Given a complete binary tree, count the number of nodes.
Definition of a complete binary tree from Wikipedia:In a complete binary tree every level, except possibly the last, is completely filled, and all nodes in the last level are as far left as possible. It can have between 1 and 2h
nodes inclusive at the last level h.

一刷
题解：
首先算出leftmost的长度，和右孩子的leftmost长度。如果相差1，说明root的左子树为full。
如果相差2，说明root的右子树为full。
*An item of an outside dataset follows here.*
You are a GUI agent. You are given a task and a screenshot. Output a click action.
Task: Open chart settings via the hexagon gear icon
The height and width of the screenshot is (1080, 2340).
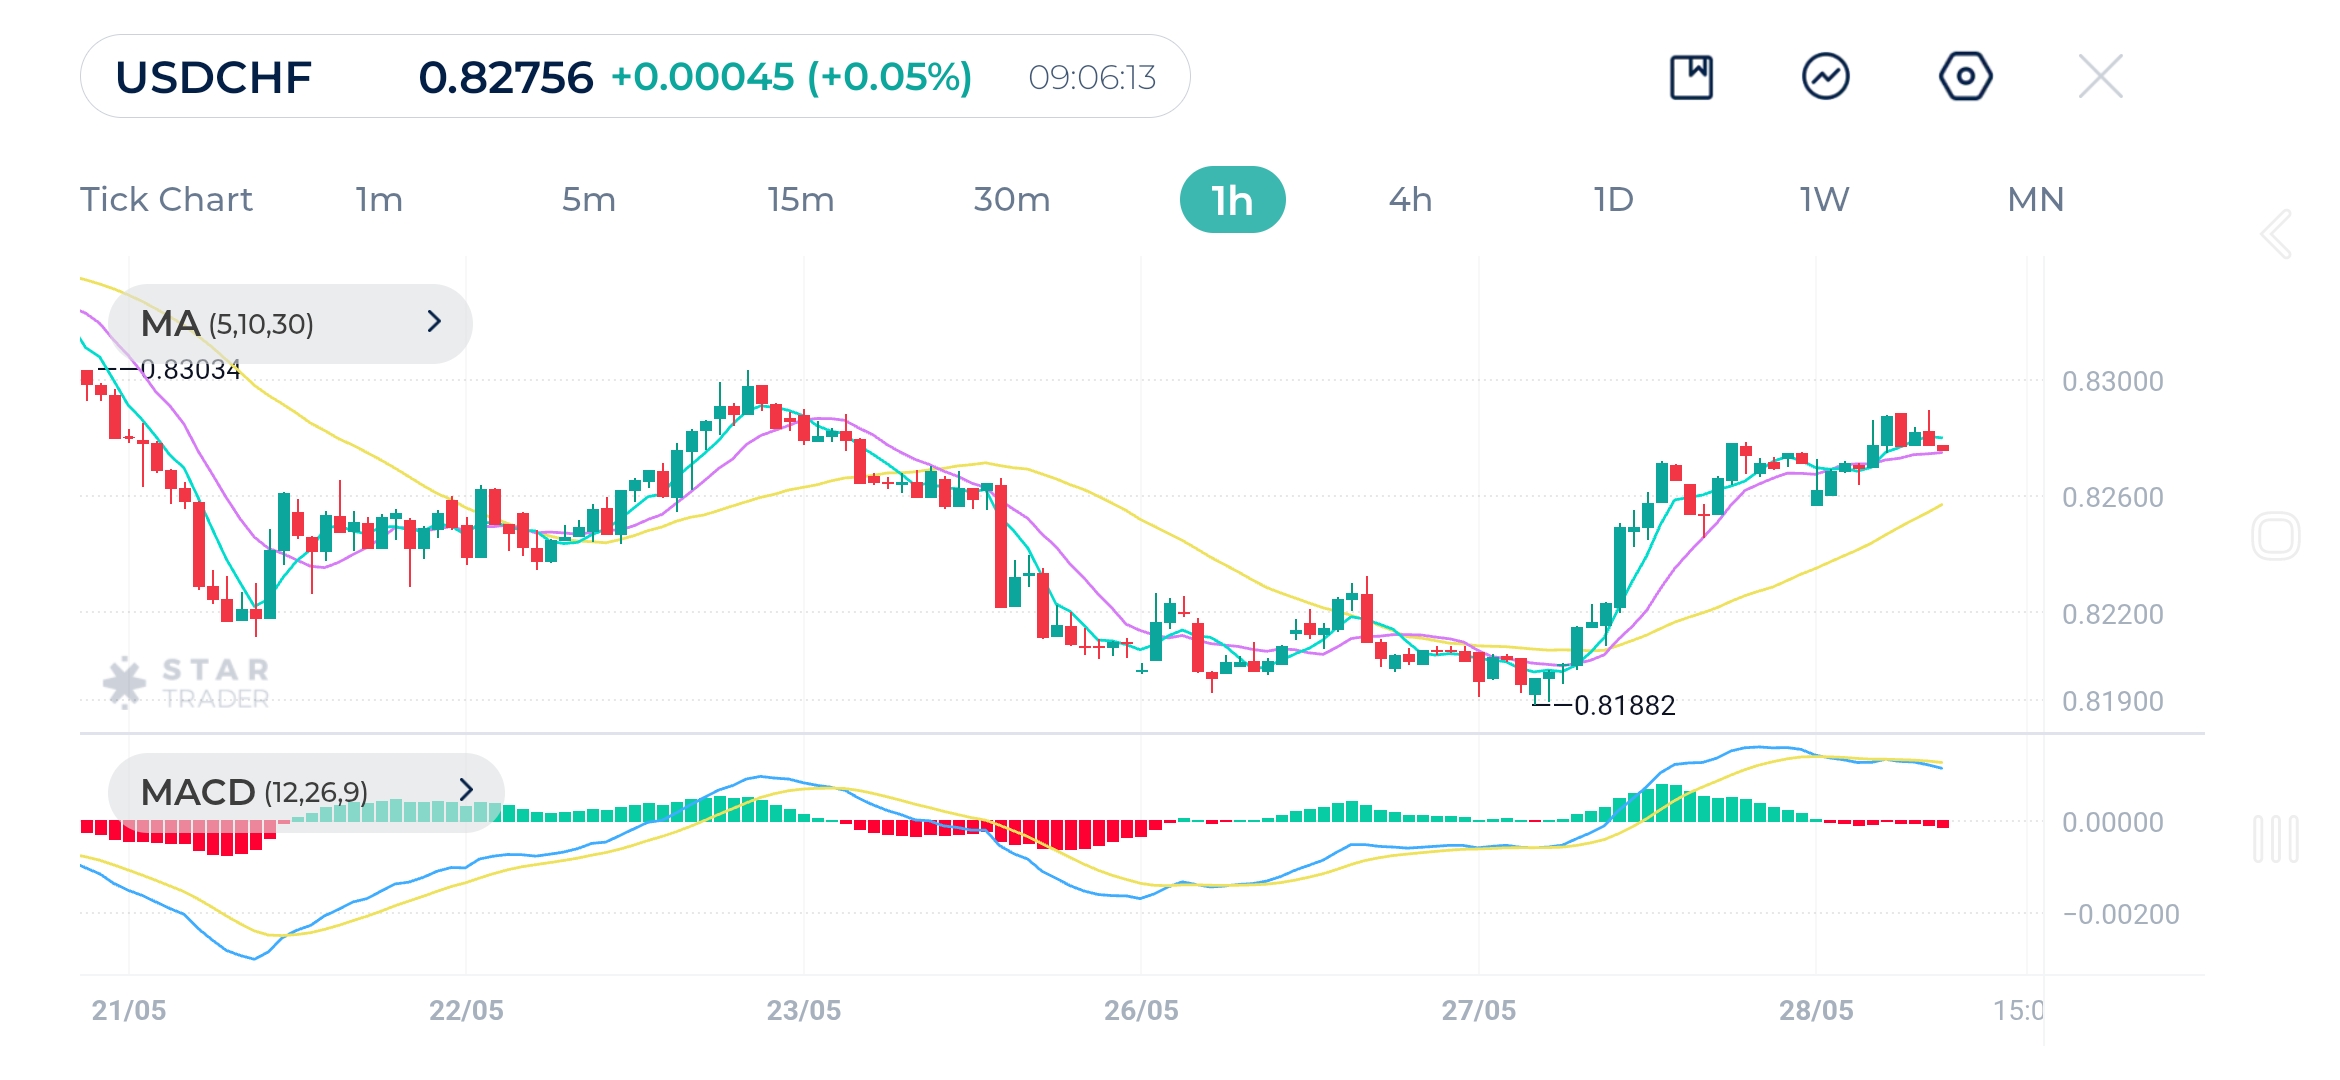(1963, 75)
然后recursion计算未算出来的那个子树。

/**
 * Definition for a binary tree node.
 * public class TreeNode {
 *     int val;
 *     TreeNode left;
 *     TreeNode right;
 *     TreeNode(int x) { val = x; }
 * }
 */
public class Solution {
    public int countNodes(TreeNode root) {
       int h = height(root);
        if(h<0) return 0;
        int rightHeight = height(root.right);
        if(rightHeight == h-1)
            return (1<<h) + countNodes(root.right);//left part is full
        else return (1<<(h-1)) + countNodes(root.left);//right part is full
        
    }
    
    public int height(TreeNode root){
        return root==null? -1 : 1 + height(root.left);
    }
}

二刷同上，注意，根部的height为0

/**
 * Definition for a binary tree node.
 * public class TreeNode {
 *     int val;
 *     TreeNode left;
 *     TreeNode right;
 *     TreeNode(int x) { val = x; }
 * }
 */
public class Solution {
    public int countNodes(TreeNode root) {
        int rootHeight = height(root);
        if(rootHeight < 0) return 0;
        int righgHeight = height(root.right);
        if(rootHeight == 1 + righgHeight){//left is full
            return (1<<rootHeight) + countNodes(root.right);
        }
        else{//right is full
            return (1<<rootHeight-1) + countNodes(root.left);
        }
    }
    
    public int height(TreeNode root){
        if(root == null) return -1;
        else return 1 + height(root.left);
    }
}